> _Task to carry out_: Copy every one of the lines below word for word, leaving out the pictures.

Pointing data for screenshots
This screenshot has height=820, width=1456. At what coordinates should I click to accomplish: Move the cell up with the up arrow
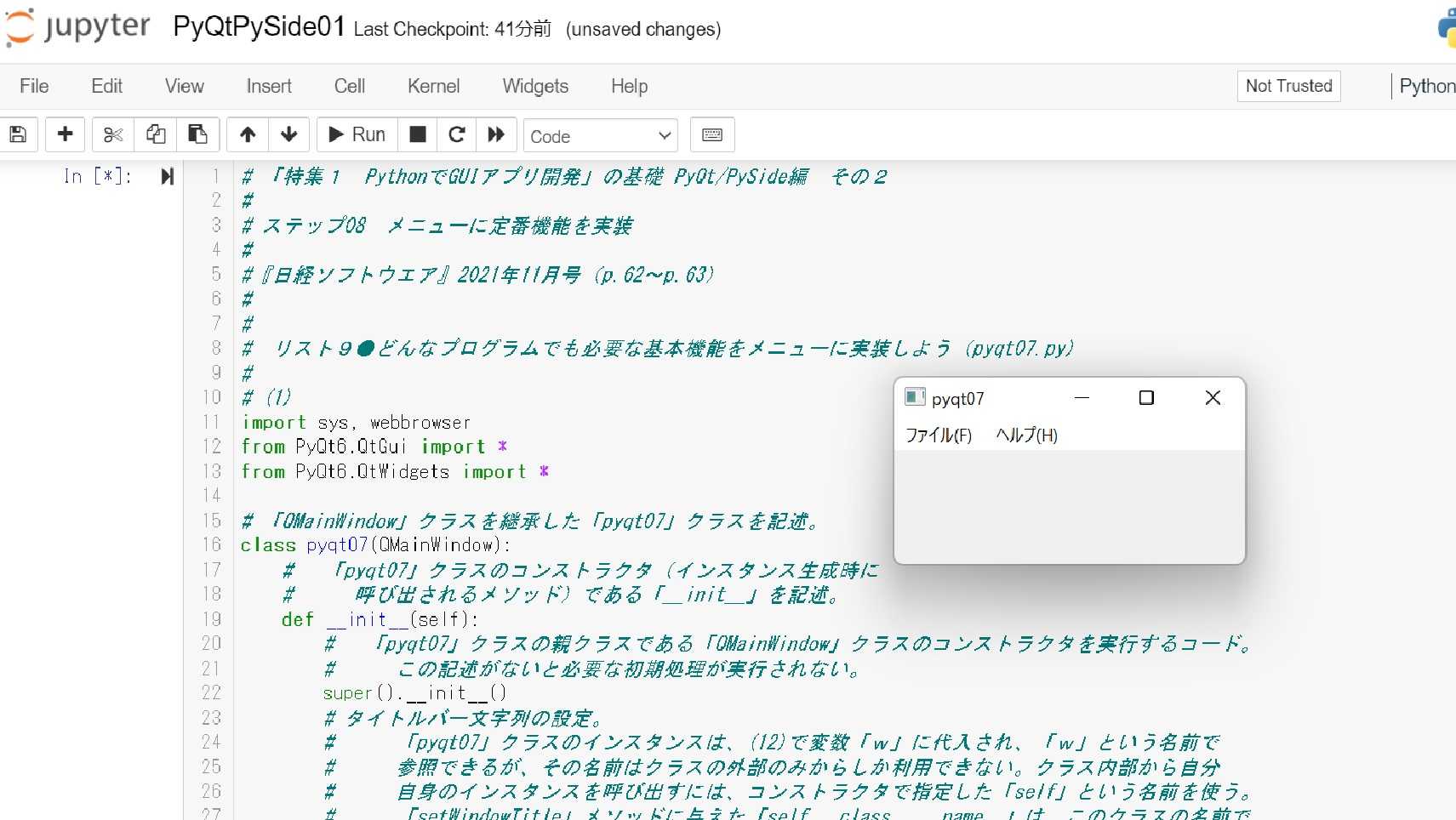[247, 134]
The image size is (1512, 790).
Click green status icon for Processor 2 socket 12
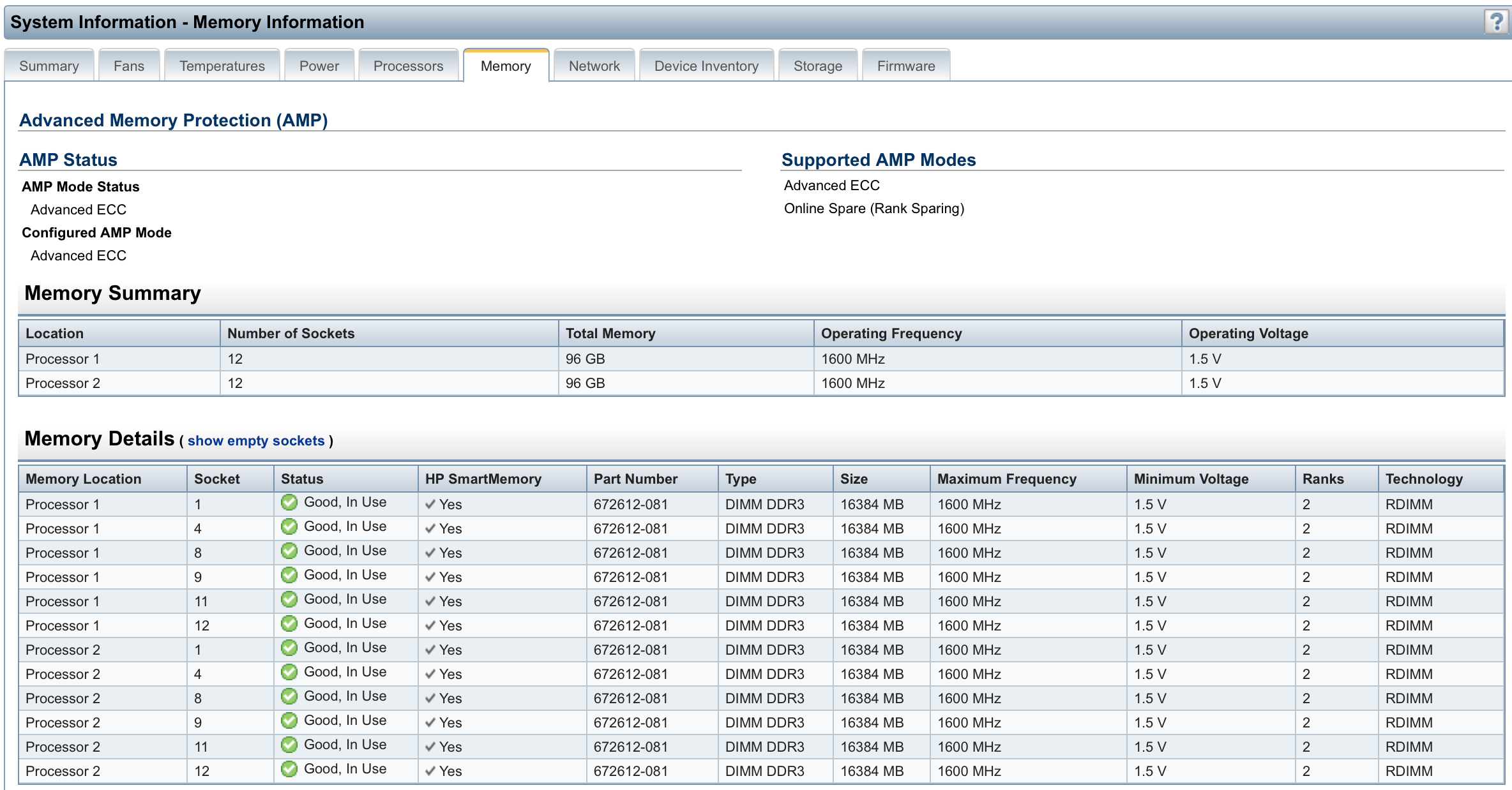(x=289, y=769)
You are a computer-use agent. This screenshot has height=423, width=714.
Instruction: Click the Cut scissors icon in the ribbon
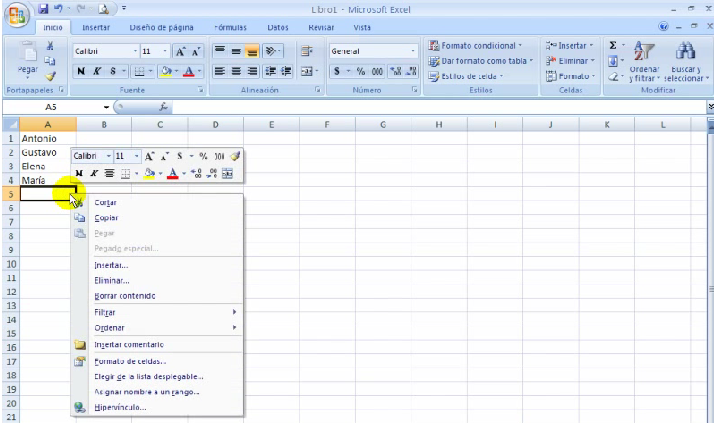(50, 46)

> _Solution_:
This screenshot has height=820, width=1456. At what coordinates should I click to accomplish: Move the cell up with the up arrow
[247, 134]
The image size is (1512, 790).
Click green status icon for Processor 2 socket 12
(x=289, y=769)
You are a computer-use agent. This screenshot has height=423, width=714.
Instruction: Click the Cut scissors icon in the ribbon
(50, 46)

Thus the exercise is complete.